このブログのメインはご飯なので、列車だけの旅なら番外編扱いするんですが、その列車メインながら番外編扱いしてない理由はコレ。
このトロッコ列車、なんと木次から怒涛の車内販売祭り、沿線販売祭りが行われます!!!
沿線業者による車内販売が入れ替わり立ち代わりで車内を周りトロッコの乗客に弁当やスイーツを売ります。これだけでもすごいものですが、なんと途中の駅でも販売を行っており、僅かな停車時間のなかで弁当を購入することが出来ます。専用サイトも用意され、販売予定商品が書かれてるだけでなく予約も可能です!(予約のみの販売もあります)
トロッコ車両は探せば日本にいくつかありますけど、怒涛の車内販売をやってるところは日本中探してもここくらいなものでしょう。おそらく。
トロッコじゃないですが五能線のリゾートしらかみもふれあい販売という名前で沿線業者による車内販売が行われてたりします。が、奥出雲おろち号のそれの勢いはリゾートしらかみの比ではありません。
第一弾は木次乳業。地元で育てた乳牛から採った牛乳やそれを原料に造った乳製品を載せたワゴンで車内を周ります。車内販売第一弾、お値段もお手頃、観光列車という雰囲気も手伝ってか飛ぶように売れていました。
メニュー。メニューに載ってない、牛乳とは関係なさそうなものもワゴンに積んでるようでした。確かビールとかもあったのかなぁ……?買えるのかは確認できませんでしたが。基本は牛乳やアイスの販売です。
沿線販売もそうですが、地元の人たちが駅まで来てお手振りしてくれる光景が各駅で見られ、すごいものだなと思いました。

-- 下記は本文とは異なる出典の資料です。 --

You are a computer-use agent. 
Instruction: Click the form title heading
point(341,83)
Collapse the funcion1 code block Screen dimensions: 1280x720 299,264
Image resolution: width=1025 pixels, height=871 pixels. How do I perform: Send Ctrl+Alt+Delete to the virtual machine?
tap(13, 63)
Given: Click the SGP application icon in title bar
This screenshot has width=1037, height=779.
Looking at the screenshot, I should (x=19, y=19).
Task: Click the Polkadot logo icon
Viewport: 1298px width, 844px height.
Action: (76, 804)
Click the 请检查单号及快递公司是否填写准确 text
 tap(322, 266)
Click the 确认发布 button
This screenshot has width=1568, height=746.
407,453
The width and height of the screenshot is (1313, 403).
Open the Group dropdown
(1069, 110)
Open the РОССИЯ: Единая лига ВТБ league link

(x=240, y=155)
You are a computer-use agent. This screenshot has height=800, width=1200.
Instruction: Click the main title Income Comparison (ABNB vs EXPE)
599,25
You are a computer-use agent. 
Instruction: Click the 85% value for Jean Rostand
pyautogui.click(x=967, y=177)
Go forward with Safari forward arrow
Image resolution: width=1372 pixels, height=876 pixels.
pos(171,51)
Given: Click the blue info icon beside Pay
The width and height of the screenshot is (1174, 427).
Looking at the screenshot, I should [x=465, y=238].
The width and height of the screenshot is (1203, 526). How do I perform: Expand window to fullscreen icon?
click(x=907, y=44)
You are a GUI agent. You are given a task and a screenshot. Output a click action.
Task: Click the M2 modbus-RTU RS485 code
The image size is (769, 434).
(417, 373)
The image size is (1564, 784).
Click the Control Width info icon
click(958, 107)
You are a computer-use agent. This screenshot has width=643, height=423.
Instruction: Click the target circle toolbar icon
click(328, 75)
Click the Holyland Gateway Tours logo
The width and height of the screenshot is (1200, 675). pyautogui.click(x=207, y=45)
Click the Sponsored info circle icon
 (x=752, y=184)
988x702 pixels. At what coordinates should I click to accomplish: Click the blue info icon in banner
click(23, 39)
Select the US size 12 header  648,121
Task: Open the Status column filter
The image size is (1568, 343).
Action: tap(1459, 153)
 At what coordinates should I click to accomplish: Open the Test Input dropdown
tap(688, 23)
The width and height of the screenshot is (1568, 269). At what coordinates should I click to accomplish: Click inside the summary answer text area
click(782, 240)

田村屋のクリーム大福(1コ150円)ととうわりいものスイートポテト
このスイートポテト、車内販売商品を紹介するサイトに載ってなかったのでおそらく期間限定かと予想しますが、これめちゃくちゃ美味しかったんですよね。
本当はどちらか買うつもりだったんですけど、売り子の御姉様が下車する駅になっても50円玉の釣り銭が見当たらないという状況になったのでやむなく両方購入、おつりが出ない買い物にしました。どっちも美味でした。
竹葉の仁多牛べんとう。残念ながら目の前で売り切れました(´・ω・`)
すごいのは車内販売に留まらず、沿線販売も。停車時間は本来30秒とか1分とかそこらだと思うんですけど、この各駅の僅かな停車時間に駅で販売が行われ、トロッコの窓越しに商品を買うことが出来ます!ラインナップの多くはやはり蕎麦。予約した人が多数のようで、◯◯様~と呼んではお金のやりとりが幾度となく繰り返されました。予約多数なんで1分とか余裕でオーバーするんですが、ちゃんと発車を待ってくださいます。
予約無しでも何かひとつくらい買えるかなぁ、とか思ってたんですけど、残念ながらひとつもありつけませんでした( ;ω;)必ず手に入れたかったら予約しようね!!!
見所のひとつ、トンネル
ブワッと風が吹き込み、レールのきしむ音やジョイント音が反射しながら入ってきます。
竜をイメージしたらしいイルミネーション設置されていて、トンネル内では点灯します。こういうのも趣があっていいですね。
列車は出雲坂根駅へ。
ここでは焼き鳥を販売していました。駅のすぐ目の前で焼くので、列車が駅に入ってきたときから美味しそうな匂いがぷわ~んとトロッコ車内に充満し、腹の虫を叩き起こします。
私も1本頂きました。そりゃあ……食べたくなるでしょうよ……
駅には「延命水」という湧水もあり、ボトルがあれば汲むことが出来ます。寿命100年の古狸も愛飲したという伝説が残ってるんだそう。実際延命に効果があるか否かは知りませんが、純粋に美味しい水です。地下水ゆえかよく冷えておりました。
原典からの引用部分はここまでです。